El arco histórico entre estas adaptaciones no puede ser más elocuente. Y en el caso de José Bergamín, escritor de la generación del 27 obligado a exilarse durante años tras la Guerra Civil española, salta a la vista. Para narrar un dolor -el de la guerra entre un bando contra otro de españoles-, Bergamín buscó otro, acaso uno fundacional, el de Antígona, una mujer que alza la voz entre los vivos y los muertos, con un solo propósito: oponerse. En ese acto de dar sepultura a aquellos que merecen descansar en paz, Bergamín elige a Antígona como una imagen alegórica de la España que había dejado atrás. El trasfondo del enfrentamiento entre Eteocles y Polinices resuena como un eco cuya vigencia Bergamín encontró purificadora.

¿Por qué la tragedia? Alrededor de ella se desencadena la reflexión sobre el proceso de formación de la ciudad

¿Por qué la tragedia? ¿Por qué rebrota ese género grandilocuente y excesivo? Por una sencilla razón: alrededor de ella se desencadena la reflexión sobre el proceso de formación de la ciudad y la democracia. La tragedia antigua no era solo un espectáculo, como lo entendemos hoy, más bien se trataba de un rito colectivo de la polis, una especie de ceremonia ciudadana. Releer y revisitar la tragedia es un gesto político como ninguno. De ahí que en pleno desbarajuste griego -a las puertas de una salida del euro, golpeados por la dura situación económica y a punto de ser engullidos por la serpiente arrojada a la charca-, la comparación resulte tan clara y elocuente. Si Marx tenía razón en aquello de que la historia ocurre como tragedia y se repite como farsa, habrá que arrancarse la máscara, apurar la risotada para que el edificio se agriete, de una buena vez. Despertaremos cuando los escombros comiencen a llover sobre nuestra propia vigilia.

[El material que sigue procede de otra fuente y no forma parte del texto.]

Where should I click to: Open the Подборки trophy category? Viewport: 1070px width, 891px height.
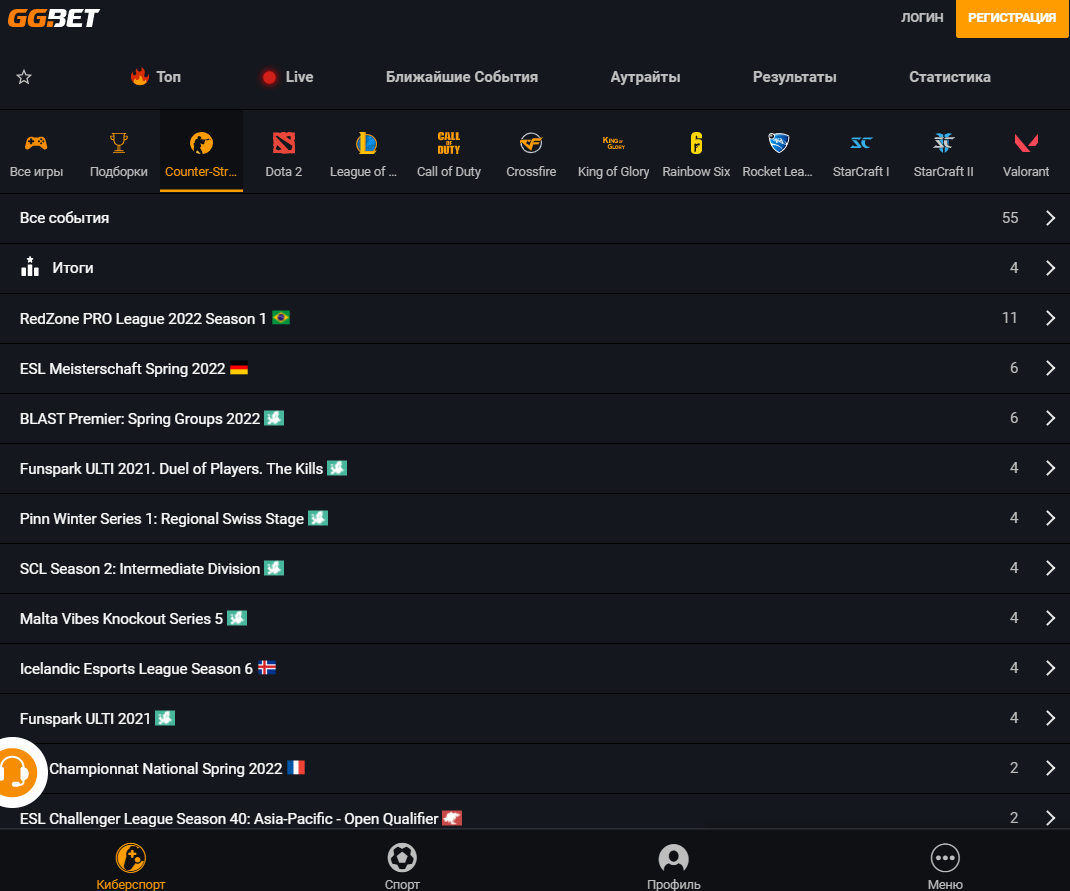pyautogui.click(x=119, y=143)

Las revisiones y adaptaciones recientes de los clásicos, tienen muchos más ejemplos en la actualidad que los dos anteriores. El director Mario Gas y el actor José María Pou acaparan la atención en el Festival de teatro Clásico de Mérida con Sócrates, juicio y muerte de un ciudadano. El montaje, que introduce las manos a fondo en la tragedia como género, aborda de qué forma el pensador griego fue asesinado por la democracia que tanto defendió. Se plantea como un juicio al poder y a la falta de ética. Dos mil años después, la evocación de su muerte toca temas vigentes: la corrupción, la moral o la honestidad en la vida pública y privada.

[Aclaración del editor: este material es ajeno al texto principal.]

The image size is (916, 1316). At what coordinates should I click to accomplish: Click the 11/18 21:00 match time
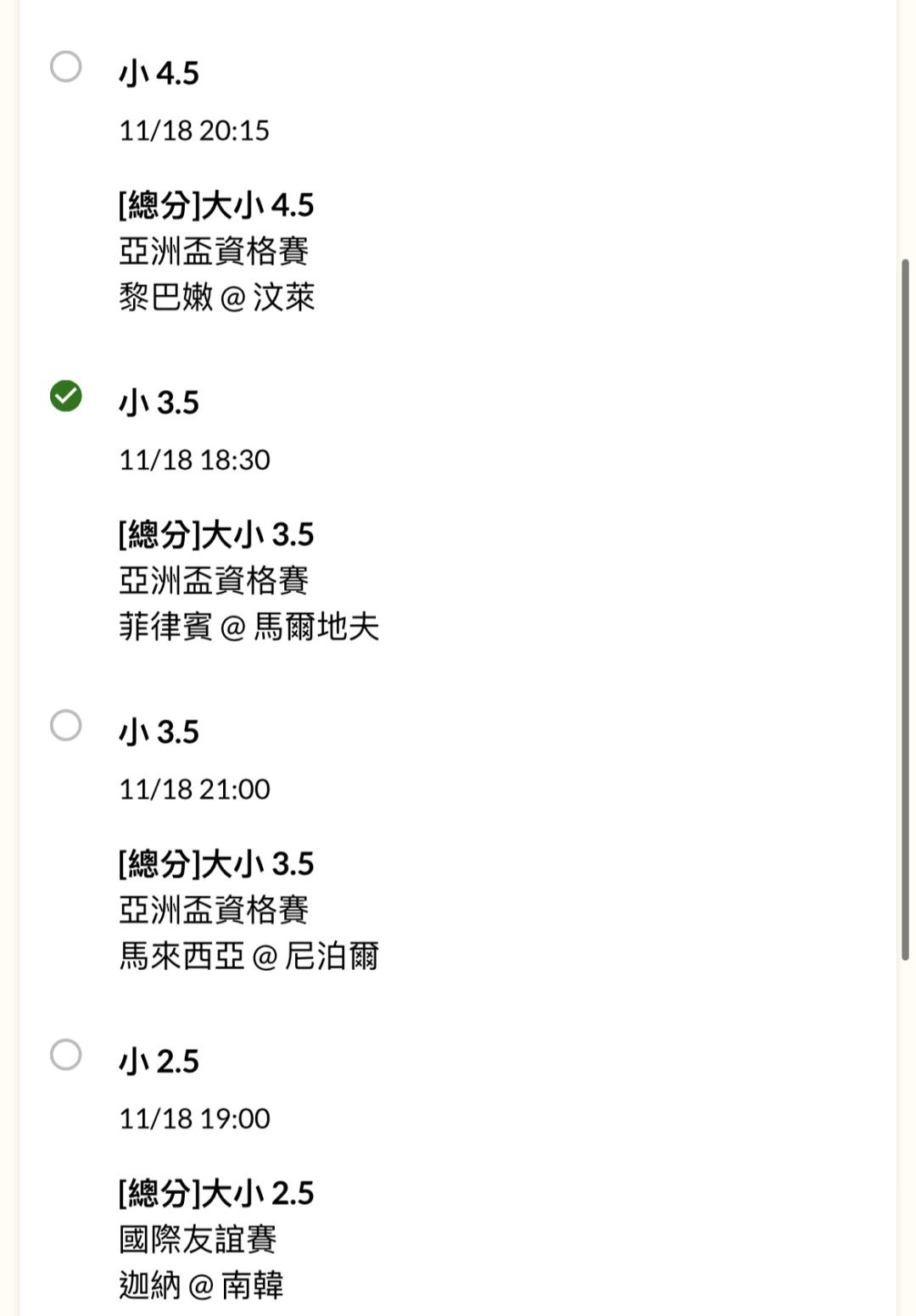[x=194, y=789]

El año pasado, el sello La Oficina publicó una edición de la traducción que hizo Hölderlin de Antígona. El libro recoge el texto bilingüe de Hölderlin, acompañado de sus Anotaciones a Antígona. Traducida al castellano por Helena Cortés Gabaudan, la versión de Hölderlin está acompañada de la Antigone, una película de los realizadores franceses Jean-Marie Straub y Danièle Huillet, que recoge a su vez –subtitulado en español–, el texto teatral de Bertolt Brecht basado en la traducción de Friedrich Hölderlin. La edición viene acompañada de un estudio introductorio de la traductora y de un prólogo del catedrático Arturo Leyte, quien vuelve a arrojar luz sobre la forma en que la obra de Sófocles adquiere peso en la actualidad.

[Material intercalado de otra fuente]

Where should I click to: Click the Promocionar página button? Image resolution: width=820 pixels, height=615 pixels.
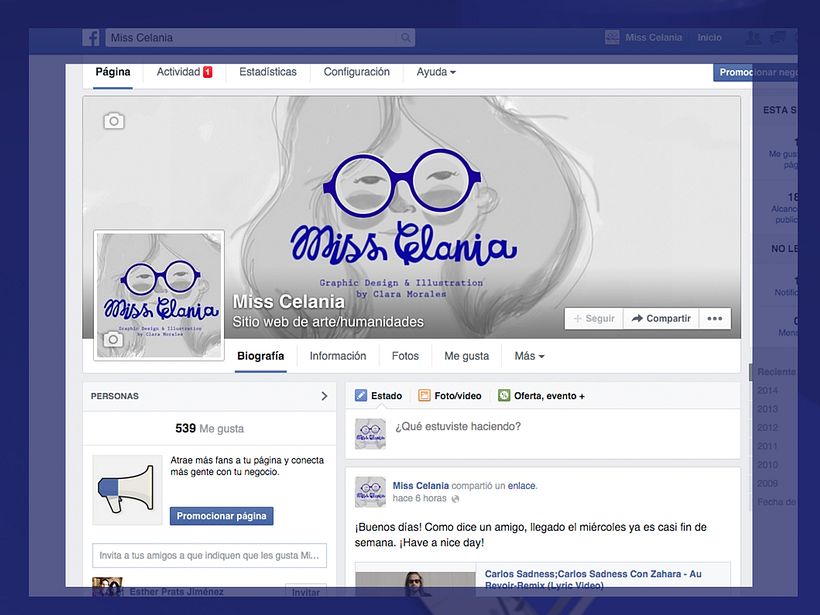221,516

La lectura de fondo es que para nosotros, lectores tardíos, Antígona se ha vuelto una figura universal que recoge el sentido mítico, el filosófico, el político y el estético, sin que podamos distinguirlos con nitidez. Cuando Antígona se representa en la escena teatral contemporánea o en formato cinematográfico o musical, “todos esos sentidos se manifestarán con violencia”. La idea de Leyte se redondea, todavía más, aquí: a la vista del “infierno bélico del siglo XX, cuando millones de cuerpos yacieron insepultos y otros tantos fueron aniquilados o enterrados clandestinamente, Antígona emerge de nuevo como aviso político (Brecht) y estético (Straub/ Huillet) de una lucha sin fin”. Y justamente ahí, en la permanencia del hombre en sociedad, donde se renueva la vigencia de conflictos escritos hace dos mil años.